■ Data supplied ■
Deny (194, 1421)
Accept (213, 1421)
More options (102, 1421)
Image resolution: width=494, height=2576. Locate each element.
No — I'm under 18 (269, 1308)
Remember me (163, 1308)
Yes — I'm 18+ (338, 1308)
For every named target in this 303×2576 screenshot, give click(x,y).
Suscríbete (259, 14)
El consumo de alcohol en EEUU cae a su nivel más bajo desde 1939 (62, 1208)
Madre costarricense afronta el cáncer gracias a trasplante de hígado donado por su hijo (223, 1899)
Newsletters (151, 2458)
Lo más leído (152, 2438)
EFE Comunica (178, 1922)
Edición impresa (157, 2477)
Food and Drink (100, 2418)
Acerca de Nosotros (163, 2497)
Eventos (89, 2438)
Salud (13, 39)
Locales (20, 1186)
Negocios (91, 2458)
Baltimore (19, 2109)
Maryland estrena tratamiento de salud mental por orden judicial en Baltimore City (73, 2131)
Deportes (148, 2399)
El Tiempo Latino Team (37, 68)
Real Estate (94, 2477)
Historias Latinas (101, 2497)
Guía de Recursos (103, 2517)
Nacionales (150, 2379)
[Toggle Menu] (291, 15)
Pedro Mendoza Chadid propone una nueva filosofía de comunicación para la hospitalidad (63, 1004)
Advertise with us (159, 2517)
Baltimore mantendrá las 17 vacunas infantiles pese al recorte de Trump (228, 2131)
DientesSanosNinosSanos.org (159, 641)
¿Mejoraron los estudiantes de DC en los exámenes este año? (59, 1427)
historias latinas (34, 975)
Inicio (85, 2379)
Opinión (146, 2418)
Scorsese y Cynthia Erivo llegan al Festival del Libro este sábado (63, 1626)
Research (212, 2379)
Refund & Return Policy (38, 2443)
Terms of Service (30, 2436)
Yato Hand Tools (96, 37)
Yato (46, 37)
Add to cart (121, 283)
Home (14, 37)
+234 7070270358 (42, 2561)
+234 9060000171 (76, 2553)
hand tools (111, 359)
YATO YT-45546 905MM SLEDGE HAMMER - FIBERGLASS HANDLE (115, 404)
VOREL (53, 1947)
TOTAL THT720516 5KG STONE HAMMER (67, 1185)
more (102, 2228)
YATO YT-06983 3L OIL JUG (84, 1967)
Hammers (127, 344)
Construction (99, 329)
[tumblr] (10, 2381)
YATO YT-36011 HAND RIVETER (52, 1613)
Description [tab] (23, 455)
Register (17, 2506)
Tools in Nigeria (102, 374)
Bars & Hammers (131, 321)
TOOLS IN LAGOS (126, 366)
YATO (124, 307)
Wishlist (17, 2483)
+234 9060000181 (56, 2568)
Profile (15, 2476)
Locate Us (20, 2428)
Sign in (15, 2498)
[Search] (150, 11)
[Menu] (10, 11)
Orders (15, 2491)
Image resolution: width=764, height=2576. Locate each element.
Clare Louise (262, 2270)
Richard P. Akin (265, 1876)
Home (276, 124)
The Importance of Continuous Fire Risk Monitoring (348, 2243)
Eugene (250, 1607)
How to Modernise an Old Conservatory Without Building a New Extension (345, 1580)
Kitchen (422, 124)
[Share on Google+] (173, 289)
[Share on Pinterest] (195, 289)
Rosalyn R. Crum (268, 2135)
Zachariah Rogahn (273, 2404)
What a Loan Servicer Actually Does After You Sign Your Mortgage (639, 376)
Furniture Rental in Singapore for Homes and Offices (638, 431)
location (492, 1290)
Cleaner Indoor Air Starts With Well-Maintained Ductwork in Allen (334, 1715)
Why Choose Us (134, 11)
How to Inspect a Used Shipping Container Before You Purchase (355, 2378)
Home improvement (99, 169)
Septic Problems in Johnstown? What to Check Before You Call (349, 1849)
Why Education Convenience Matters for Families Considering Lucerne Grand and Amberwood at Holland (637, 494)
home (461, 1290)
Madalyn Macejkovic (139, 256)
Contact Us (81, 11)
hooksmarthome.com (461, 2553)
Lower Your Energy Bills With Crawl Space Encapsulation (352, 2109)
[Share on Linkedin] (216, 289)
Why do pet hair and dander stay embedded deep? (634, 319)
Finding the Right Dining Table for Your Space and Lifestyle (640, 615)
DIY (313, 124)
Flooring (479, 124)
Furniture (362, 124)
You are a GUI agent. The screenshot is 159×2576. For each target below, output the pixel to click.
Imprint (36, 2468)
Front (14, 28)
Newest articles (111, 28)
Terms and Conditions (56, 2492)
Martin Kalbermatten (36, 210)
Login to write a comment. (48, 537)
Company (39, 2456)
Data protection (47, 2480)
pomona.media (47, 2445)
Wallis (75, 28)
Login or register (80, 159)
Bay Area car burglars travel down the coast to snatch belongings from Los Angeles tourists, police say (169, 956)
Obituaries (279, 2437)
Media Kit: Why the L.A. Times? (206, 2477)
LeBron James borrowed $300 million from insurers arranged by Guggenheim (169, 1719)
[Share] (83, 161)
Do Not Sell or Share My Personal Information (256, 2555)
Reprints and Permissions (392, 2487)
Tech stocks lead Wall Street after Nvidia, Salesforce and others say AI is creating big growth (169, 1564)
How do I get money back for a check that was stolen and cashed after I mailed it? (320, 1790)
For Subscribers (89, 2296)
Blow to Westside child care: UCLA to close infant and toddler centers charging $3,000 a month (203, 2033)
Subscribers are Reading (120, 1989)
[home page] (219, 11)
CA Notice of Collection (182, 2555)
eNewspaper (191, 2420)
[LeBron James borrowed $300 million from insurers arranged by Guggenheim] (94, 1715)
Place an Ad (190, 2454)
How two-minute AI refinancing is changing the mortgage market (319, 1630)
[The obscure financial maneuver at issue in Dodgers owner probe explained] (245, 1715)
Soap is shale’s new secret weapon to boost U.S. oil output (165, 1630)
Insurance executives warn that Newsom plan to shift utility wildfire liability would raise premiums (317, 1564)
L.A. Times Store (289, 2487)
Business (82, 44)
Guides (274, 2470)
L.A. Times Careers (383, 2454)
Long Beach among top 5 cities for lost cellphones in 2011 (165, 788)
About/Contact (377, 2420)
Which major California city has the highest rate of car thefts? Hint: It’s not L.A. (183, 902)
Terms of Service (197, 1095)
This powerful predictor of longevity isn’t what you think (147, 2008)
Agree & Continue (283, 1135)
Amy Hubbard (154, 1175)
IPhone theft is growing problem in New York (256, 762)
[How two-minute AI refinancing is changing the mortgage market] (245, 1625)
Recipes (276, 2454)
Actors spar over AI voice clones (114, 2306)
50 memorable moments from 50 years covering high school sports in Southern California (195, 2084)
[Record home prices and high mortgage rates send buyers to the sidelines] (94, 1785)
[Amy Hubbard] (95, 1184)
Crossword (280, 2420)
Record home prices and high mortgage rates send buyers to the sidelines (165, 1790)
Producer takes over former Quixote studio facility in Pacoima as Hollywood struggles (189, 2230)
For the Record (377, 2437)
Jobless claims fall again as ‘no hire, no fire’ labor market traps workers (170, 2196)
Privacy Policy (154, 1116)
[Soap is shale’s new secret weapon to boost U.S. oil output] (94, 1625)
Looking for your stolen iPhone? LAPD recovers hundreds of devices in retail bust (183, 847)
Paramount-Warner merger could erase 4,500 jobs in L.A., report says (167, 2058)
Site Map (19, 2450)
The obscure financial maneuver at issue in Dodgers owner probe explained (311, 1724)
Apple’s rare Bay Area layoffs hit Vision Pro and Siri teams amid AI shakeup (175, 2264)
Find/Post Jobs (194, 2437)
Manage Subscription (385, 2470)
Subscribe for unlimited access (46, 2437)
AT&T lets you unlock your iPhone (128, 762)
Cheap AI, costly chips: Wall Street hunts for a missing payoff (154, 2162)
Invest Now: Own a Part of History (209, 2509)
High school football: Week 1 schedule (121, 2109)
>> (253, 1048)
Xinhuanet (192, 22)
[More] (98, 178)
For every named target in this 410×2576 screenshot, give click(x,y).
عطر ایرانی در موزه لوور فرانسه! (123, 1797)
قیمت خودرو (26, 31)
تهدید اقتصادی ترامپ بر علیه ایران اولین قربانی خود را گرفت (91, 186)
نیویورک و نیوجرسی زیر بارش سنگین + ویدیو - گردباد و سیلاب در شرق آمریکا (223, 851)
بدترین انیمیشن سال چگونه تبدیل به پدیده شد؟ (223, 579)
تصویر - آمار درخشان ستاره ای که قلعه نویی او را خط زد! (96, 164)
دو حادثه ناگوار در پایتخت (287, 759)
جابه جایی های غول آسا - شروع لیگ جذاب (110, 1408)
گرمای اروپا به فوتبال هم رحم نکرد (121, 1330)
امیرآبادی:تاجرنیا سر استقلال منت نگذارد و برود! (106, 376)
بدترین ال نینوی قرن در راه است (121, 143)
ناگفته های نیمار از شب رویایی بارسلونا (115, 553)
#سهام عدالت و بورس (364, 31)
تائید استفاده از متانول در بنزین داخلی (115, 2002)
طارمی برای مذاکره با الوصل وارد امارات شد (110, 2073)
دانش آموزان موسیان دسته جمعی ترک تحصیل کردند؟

■ What this task involves ■
In the listing above, transcribe exactly everything from the line containing "Agree & Continue (283, 1135)" down to the line containing "50 memorable moments", including both and nothing more.

■ Task answer ■
Agree & Continue (283, 1135)
Amy Hubbard (154, 1175)
IPhone theft is growing problem in New York (256, 762)
[How two-minute AI refinancing is changing the mortgage market] (245, 1625)
Recipes (276, 2454)
Actors spar over AI voice clones (114, 2306)
50 memorable moments from 50 years covering high school sports in Southern California (195, 2084)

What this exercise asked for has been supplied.